Copyright | (c) 2009 2010 Bryan O'Sullivan |
---|---|
License | BSD3 |
Maintainer | bos@serpentine.com |
Stability | experimental |
Portability | portable |
Safe Haskell | None |
Language | Haskell98 |
Resampling statistics.
- newtype Resample = Resample {}
- jackknife :: Estimator -> Sample -> Vector Double
- jackknifeMean :: Sample -> Vector Double
- jackknifeVariance :: Sample -> Vector Double
- jackknifeVarianceUnb :: Sample -> Vector Double
- jackknifeStdDev :: Sample -> Vector Double
- resample :: GenIO -> [Estimator] -> Int -> Sample -> IO [Resample]
- estimate :: Estimator -> Sample -> Double
- splitGen :: Int -> GenIO -> IO [GenIO]
Documentation
A resample drawn randomly, with replacement, from a set of data points. Distinct from a normal array to make it harder for your humble author's brain to go wrong.
jackknife :: Estimator -> Sample -> Vector Double #
O(n) or O(n^2) Compute a statistical estimate repeatedly over a sample, each time omitting a successive element.
jackknifeMean :: Sample -> Vector Double #
O(n) Compute the jackknife mean of a sample.
jackknifeVariance :: Sample -> Vector Double #
O(n) Compute the jackknife variance of a sample.
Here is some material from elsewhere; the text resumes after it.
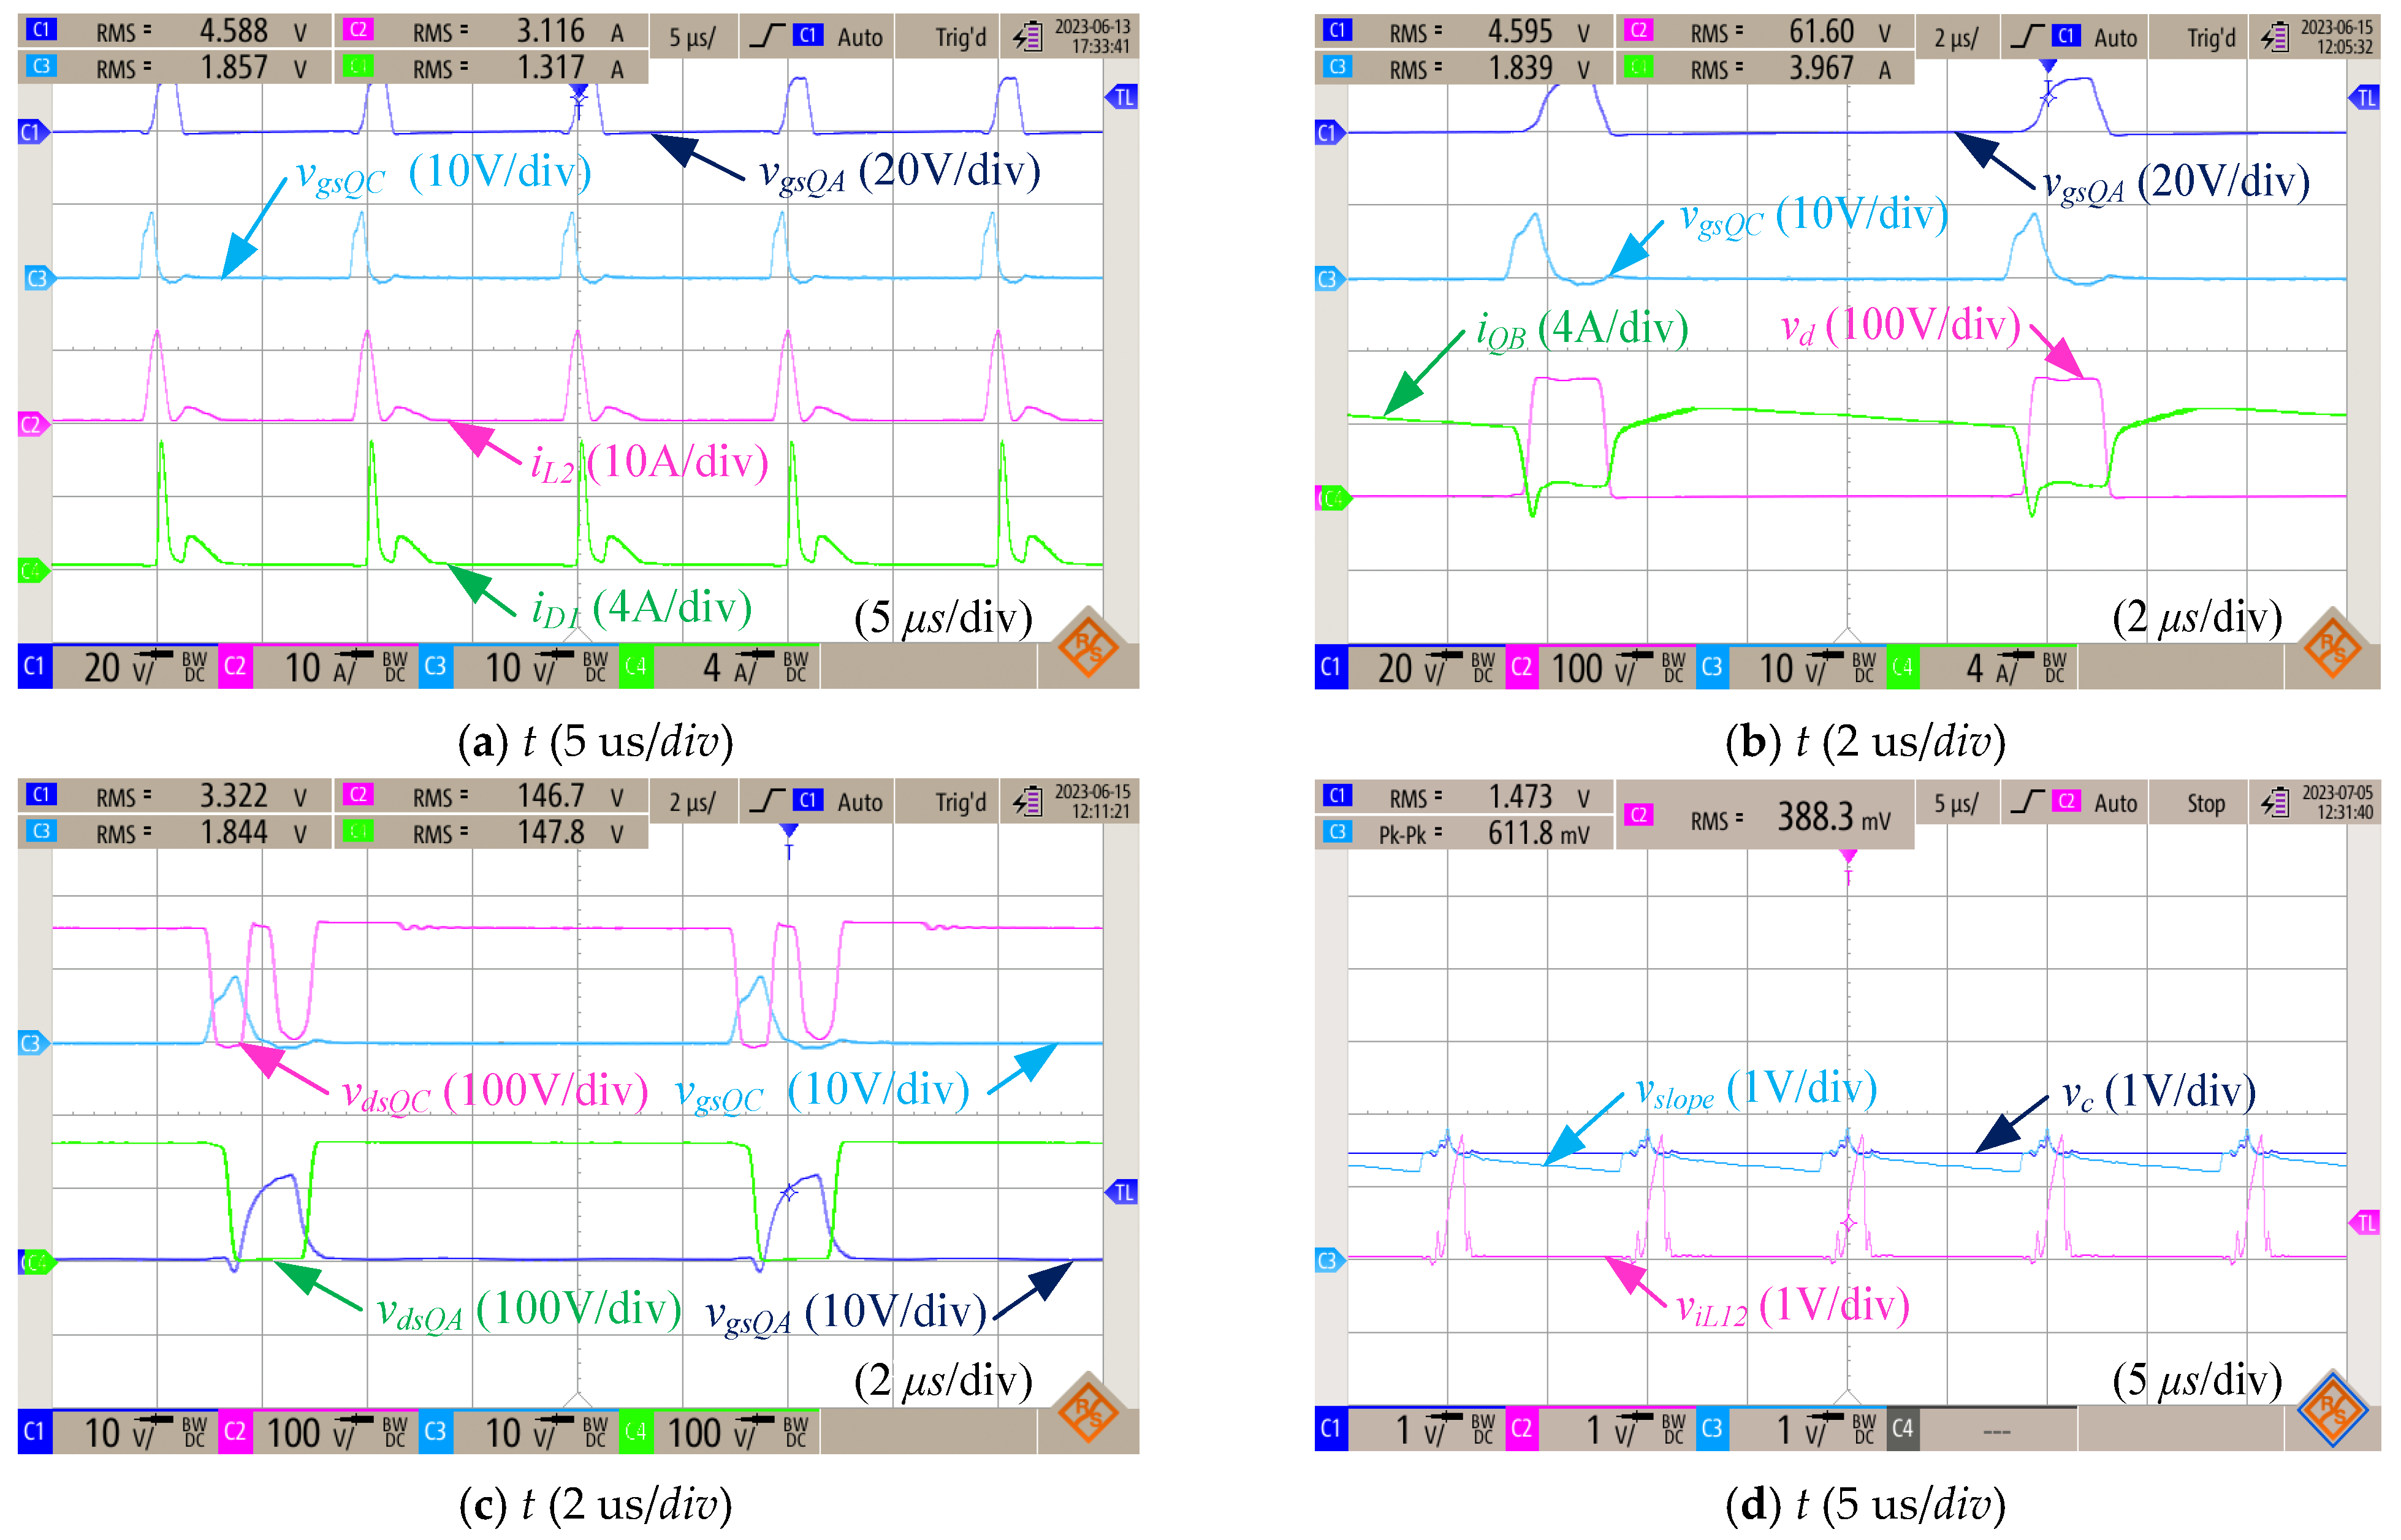
Task: Click the R&S logo in panel (a)
Action: pyautogui.click(x=1088, y=647)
jackknifeVarianceUnb :: Sample -> Vector Double #
O(n) Compute the unbiased jackknife variance of a sample.
jackknifeStdDev :: Sample -> Vector Double #
O(n) Compute the jackknife standard deviation of a sample.
:: GenIO | |
-> [Estimator] | Estimation functions. |
-> Int | Number of resamples to compute. |
-> Sample | Original sample. |
-> IO [Resample] |
O(e*r*s) Resample a data set repeatedly, with replacement, computing each estimate over the resampled data.
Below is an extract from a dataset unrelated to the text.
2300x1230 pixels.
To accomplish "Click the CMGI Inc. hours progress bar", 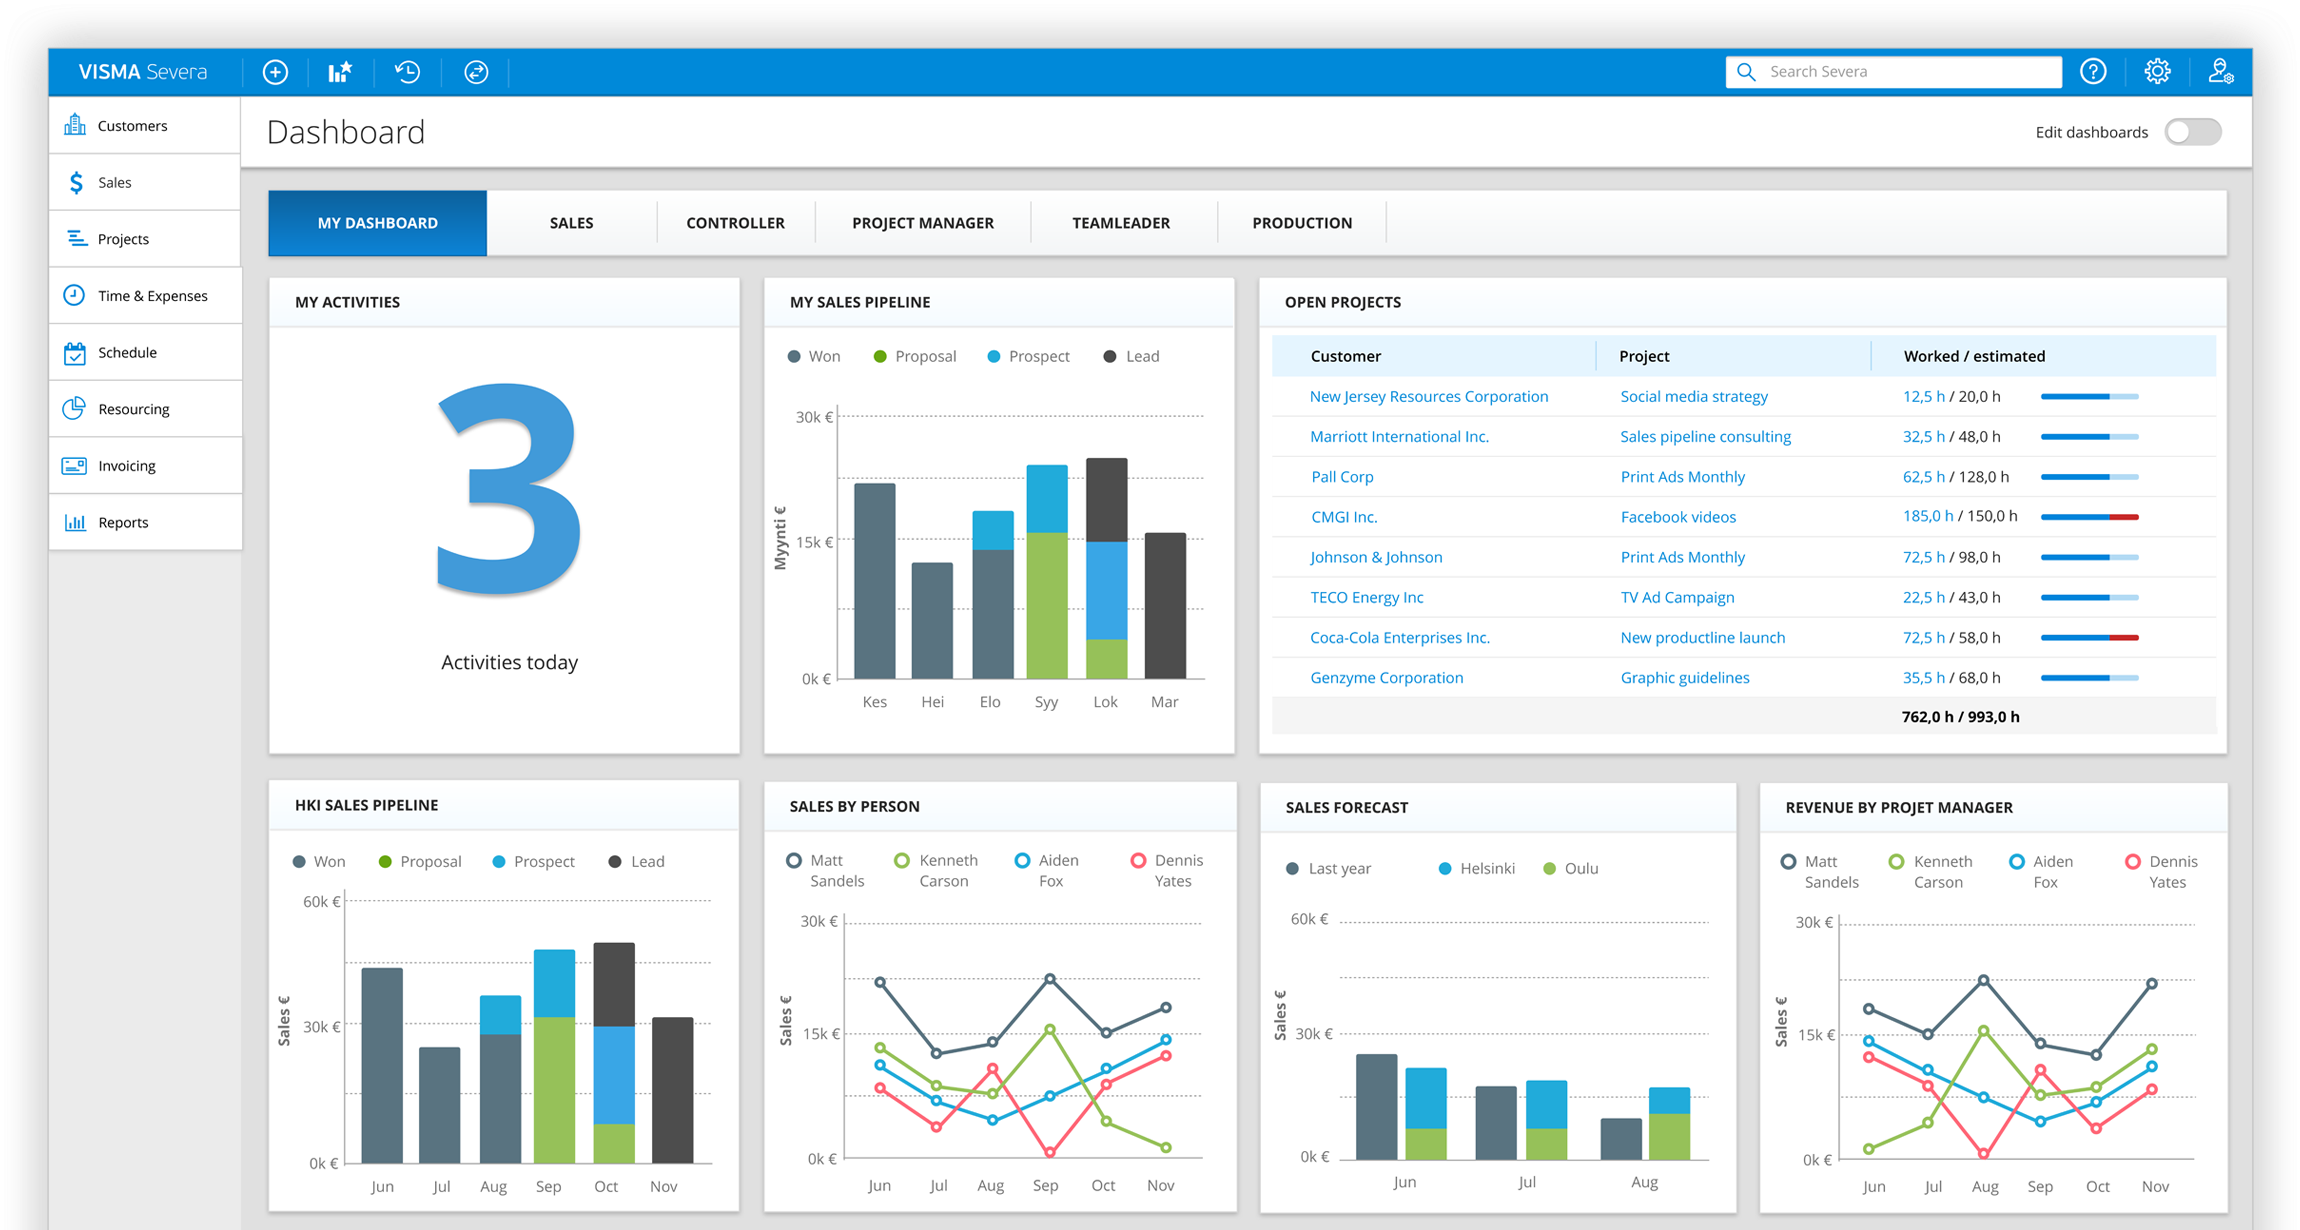I will (2089, 517).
This function is expensive; it has to do work proportional to e*r*s, where e is the number of estimation functions, r is the number of resamples to compute, and s is the number of original samples.
To improve performance, this function will make use of all
available CPUs. At least with GHC 7.0, parallel performance seems
best if the parallel garbage collector is disabled (RTS option
-qg
).